Stored data entries:
______________________________

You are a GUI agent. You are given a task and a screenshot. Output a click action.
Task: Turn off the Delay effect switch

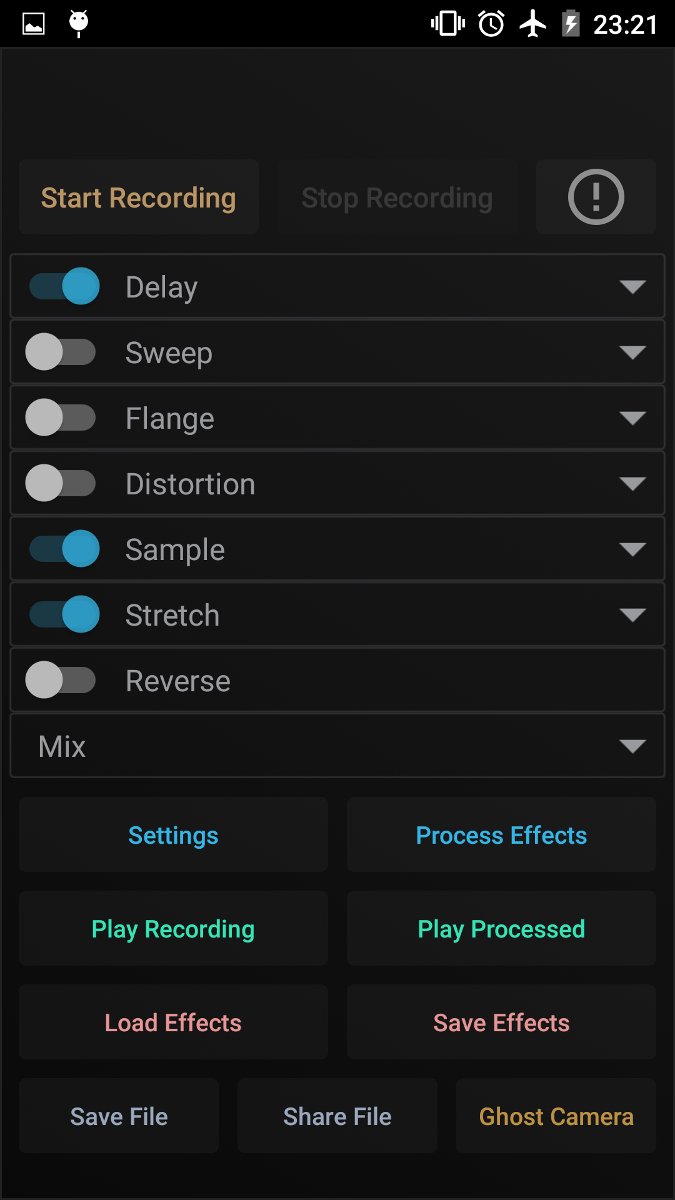pyautogui.click(x=64, y=287)
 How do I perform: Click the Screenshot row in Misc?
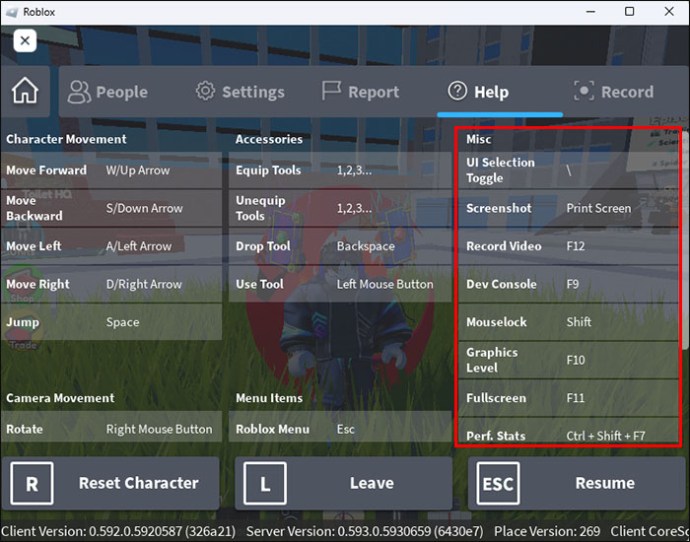[x=568, y=208]
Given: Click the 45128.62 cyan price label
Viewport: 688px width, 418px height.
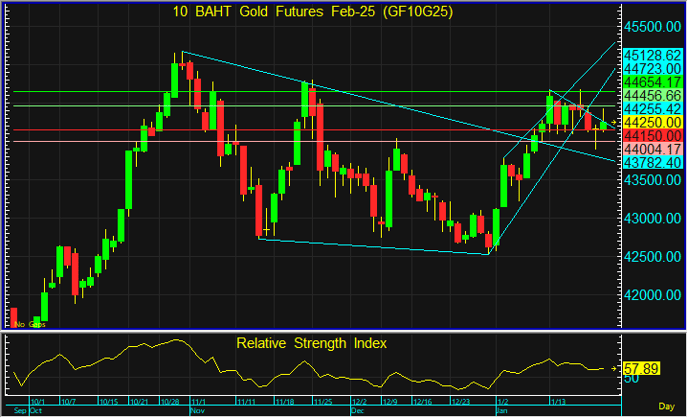Looking at the screenshot, I should (x=652, y=54).
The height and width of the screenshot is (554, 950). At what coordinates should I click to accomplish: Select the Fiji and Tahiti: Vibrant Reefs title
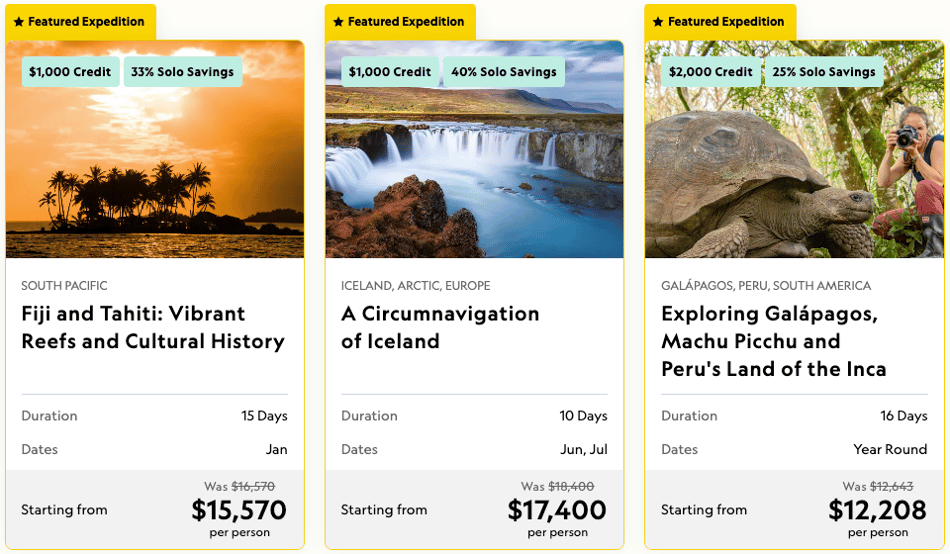tap(153, 327)
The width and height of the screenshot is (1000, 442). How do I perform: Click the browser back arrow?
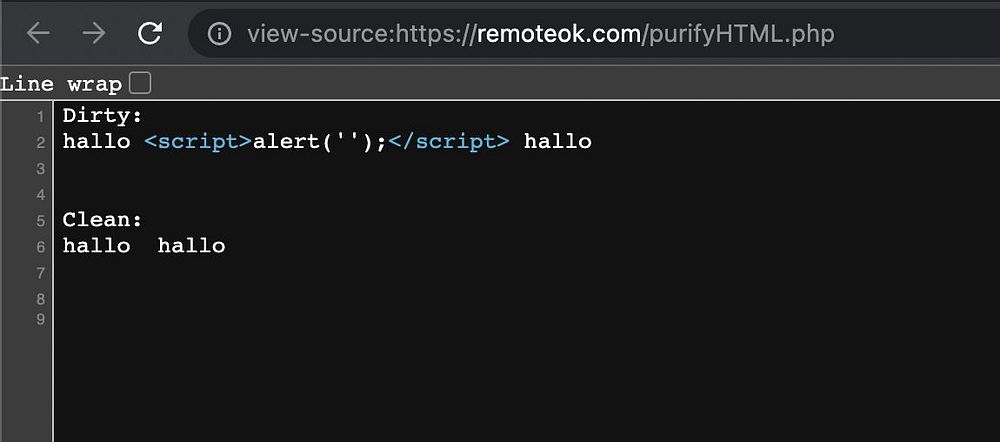click(38, 34)
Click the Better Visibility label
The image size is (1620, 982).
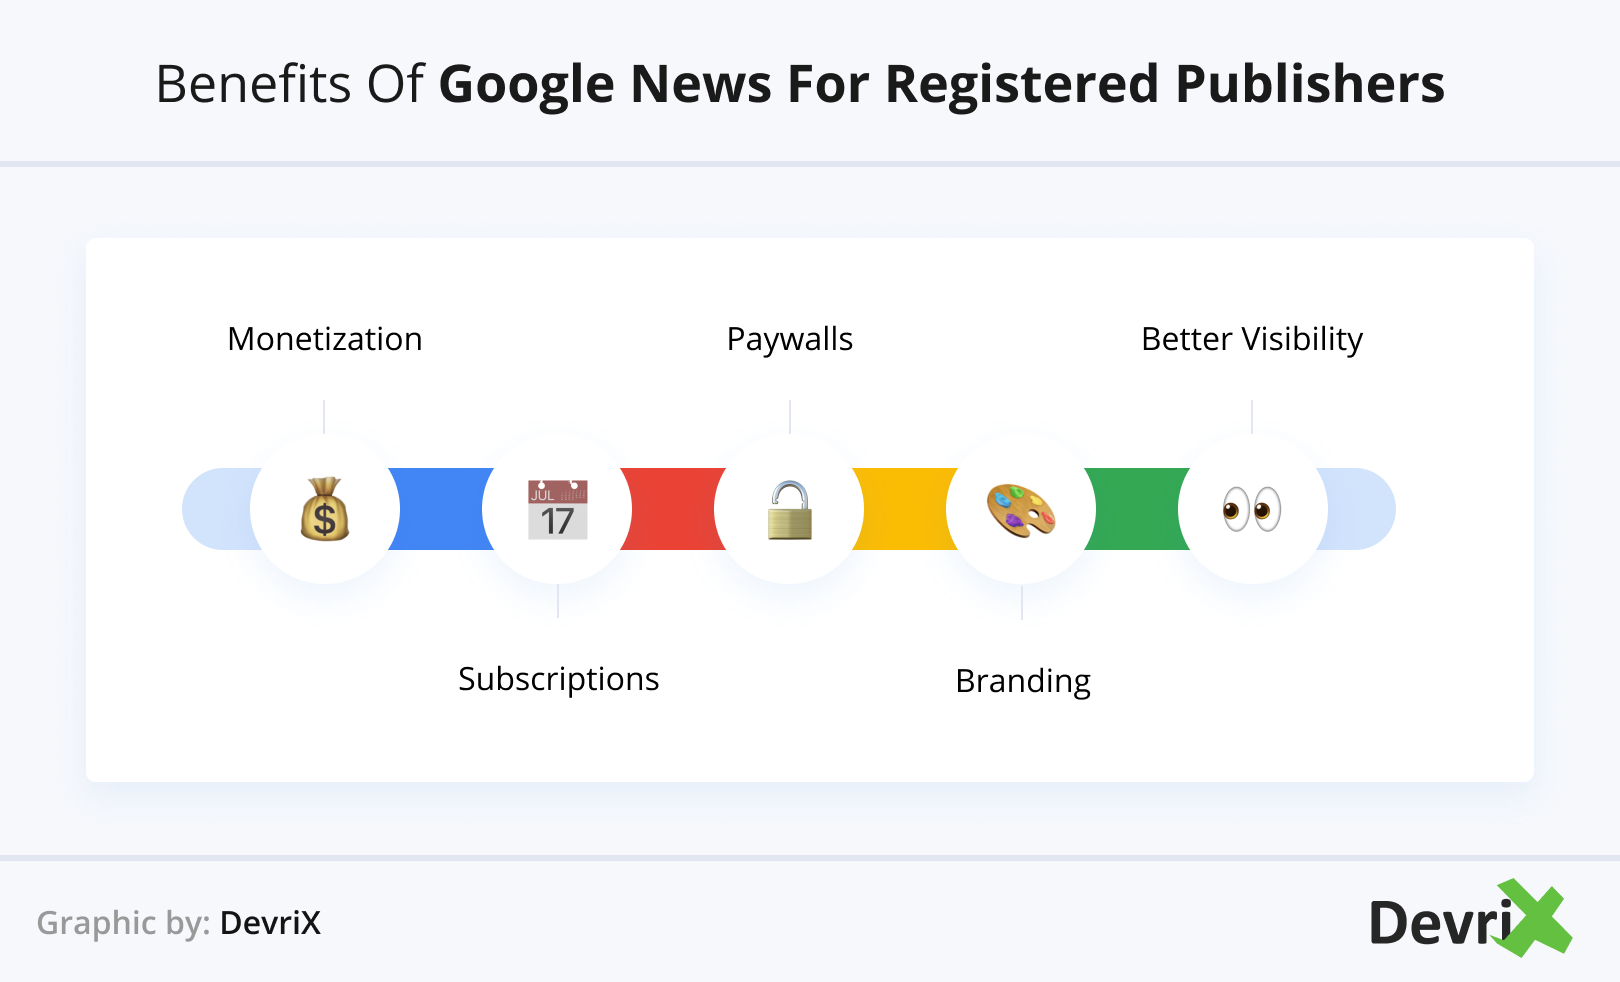(1252, 339)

______________________________

## Work to be completed
Please state how many lines in the data contain the word "label", giving only that number.

## Reply
2